--- TASK DETAILS ---
Present the data from the line containing "Where should I click to: Open the My" through the line containing "Looking at the screenshot, I should [x=1061, y=130]." as a Markdown table with the columns Row and Line, numbering each line and omitting blank lines.

Word and element location data:
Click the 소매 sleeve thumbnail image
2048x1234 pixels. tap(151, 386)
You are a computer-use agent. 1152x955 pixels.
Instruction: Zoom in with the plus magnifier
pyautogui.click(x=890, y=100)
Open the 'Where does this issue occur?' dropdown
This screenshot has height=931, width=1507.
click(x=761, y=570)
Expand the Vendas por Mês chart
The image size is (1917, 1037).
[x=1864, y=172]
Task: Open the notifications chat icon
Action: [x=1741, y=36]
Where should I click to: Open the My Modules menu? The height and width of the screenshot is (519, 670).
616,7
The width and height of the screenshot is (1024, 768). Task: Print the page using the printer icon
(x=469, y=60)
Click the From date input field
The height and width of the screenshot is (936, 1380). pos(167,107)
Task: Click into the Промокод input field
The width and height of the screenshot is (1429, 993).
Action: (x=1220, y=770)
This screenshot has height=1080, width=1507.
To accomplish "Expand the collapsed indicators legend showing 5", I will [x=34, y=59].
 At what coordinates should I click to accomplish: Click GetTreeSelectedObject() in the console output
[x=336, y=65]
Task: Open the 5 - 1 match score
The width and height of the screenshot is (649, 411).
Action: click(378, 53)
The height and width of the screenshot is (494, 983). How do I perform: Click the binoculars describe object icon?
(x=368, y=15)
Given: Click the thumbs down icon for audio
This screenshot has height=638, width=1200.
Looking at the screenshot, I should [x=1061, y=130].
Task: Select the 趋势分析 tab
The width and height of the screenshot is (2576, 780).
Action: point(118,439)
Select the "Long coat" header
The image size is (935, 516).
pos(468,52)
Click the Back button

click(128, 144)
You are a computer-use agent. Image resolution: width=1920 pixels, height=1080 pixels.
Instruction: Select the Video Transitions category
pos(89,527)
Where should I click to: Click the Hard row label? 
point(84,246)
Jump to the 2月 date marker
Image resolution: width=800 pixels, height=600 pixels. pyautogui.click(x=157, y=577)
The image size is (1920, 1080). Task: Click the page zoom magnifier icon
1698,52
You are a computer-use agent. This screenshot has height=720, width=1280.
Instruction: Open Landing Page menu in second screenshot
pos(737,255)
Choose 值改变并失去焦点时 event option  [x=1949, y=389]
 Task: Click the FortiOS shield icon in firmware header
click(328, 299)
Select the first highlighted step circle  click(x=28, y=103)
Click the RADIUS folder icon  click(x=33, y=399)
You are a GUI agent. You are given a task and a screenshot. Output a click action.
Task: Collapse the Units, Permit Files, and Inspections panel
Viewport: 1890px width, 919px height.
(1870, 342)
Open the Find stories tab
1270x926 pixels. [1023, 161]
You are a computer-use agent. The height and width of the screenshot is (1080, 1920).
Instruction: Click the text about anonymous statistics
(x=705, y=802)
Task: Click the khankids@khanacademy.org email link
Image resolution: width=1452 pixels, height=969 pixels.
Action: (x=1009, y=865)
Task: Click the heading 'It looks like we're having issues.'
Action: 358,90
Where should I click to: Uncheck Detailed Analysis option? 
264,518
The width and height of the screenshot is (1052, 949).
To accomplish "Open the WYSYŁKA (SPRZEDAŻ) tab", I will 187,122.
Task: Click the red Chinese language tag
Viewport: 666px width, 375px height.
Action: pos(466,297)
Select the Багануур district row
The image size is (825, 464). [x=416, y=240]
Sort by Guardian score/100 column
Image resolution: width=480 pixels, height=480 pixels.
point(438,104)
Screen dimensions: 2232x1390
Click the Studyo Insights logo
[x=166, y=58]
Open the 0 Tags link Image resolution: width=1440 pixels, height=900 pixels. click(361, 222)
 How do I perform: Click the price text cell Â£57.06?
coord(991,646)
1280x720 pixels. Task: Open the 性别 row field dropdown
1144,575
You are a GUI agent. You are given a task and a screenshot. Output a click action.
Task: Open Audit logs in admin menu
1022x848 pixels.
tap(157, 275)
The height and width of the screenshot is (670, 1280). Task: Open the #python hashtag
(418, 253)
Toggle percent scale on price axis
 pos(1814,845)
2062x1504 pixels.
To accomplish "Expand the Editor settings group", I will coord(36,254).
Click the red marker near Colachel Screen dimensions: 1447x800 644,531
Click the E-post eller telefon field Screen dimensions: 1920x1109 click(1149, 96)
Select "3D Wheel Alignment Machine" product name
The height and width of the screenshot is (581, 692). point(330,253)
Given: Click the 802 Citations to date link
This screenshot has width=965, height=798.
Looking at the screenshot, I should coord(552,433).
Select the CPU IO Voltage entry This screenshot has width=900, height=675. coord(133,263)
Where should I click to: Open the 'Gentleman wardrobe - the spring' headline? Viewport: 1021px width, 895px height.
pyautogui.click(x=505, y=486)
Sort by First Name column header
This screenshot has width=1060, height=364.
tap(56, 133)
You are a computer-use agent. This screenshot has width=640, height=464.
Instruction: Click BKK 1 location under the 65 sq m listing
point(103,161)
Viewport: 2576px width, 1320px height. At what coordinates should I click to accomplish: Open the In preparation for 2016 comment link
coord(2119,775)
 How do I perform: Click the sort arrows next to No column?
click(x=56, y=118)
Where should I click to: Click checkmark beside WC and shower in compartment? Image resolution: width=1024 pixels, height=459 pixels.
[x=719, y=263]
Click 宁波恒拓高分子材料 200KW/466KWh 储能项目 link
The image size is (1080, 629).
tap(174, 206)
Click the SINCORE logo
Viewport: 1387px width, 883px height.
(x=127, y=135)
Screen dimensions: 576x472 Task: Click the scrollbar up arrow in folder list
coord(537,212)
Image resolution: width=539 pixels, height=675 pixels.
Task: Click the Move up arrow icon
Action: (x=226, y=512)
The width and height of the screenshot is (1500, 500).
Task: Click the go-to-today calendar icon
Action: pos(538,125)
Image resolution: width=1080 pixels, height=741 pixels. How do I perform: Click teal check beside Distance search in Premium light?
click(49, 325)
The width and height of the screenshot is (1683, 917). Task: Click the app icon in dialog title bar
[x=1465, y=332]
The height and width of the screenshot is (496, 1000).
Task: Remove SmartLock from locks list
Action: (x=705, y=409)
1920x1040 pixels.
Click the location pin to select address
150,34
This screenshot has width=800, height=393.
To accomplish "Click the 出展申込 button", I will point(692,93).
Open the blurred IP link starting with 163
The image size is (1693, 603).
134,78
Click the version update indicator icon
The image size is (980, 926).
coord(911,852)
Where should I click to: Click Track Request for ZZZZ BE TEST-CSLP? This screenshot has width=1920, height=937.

--- THE RESULT ---
| Row | Line |
|---|---|
| 1 | Where should I click to: Open the My Modules menu? The height and width of the screenshot is (519, 670). |
| 2 | 616,7 |
| 3 | The width and height of the screenshot is (1024, 768). Task: Print the page using the printer icon |
| 4 | (x=469, y=60) |
| 5 | Click the From date input field |
| 6 | The height and width of the screenshot is (936, 1380). pos(167,107) |
| 7 | Task: Click into the Промокод input field |
| 8 | The width and height of the screenshot is (1429, 993). |
| 9 | Action: (x=1220, y=770) |
| 10 | This screenshot has height=1080, width=1507. |
| 11 | To accomplish "Expand the collapsed indicators legend showing 5", I will [x=34, y=59]. |
| 12 |  At what coordinates should I click to accomplish: Click GetTreeSelectedObject() in the console output |
| 13 | [x=336, y=65] |
| 14 | Task: Open the 5 - 1 match score |
| 15 | The width and height of the screenshot is (649, 411). |
| 16 | Action: click(378, 53) |
| 17 | The height and width of the screenshot is (494, 983). How do I perform: Click the binoculars describe object icon? |
| 18 | (x=368, y=15) |
| 19 | Given: Click the thumbs down icon for audio |
| 20 | This screenshot has height=638, width=1200. |
| 21 | Looking at the screenshot, I should [x=1061, y=130]. |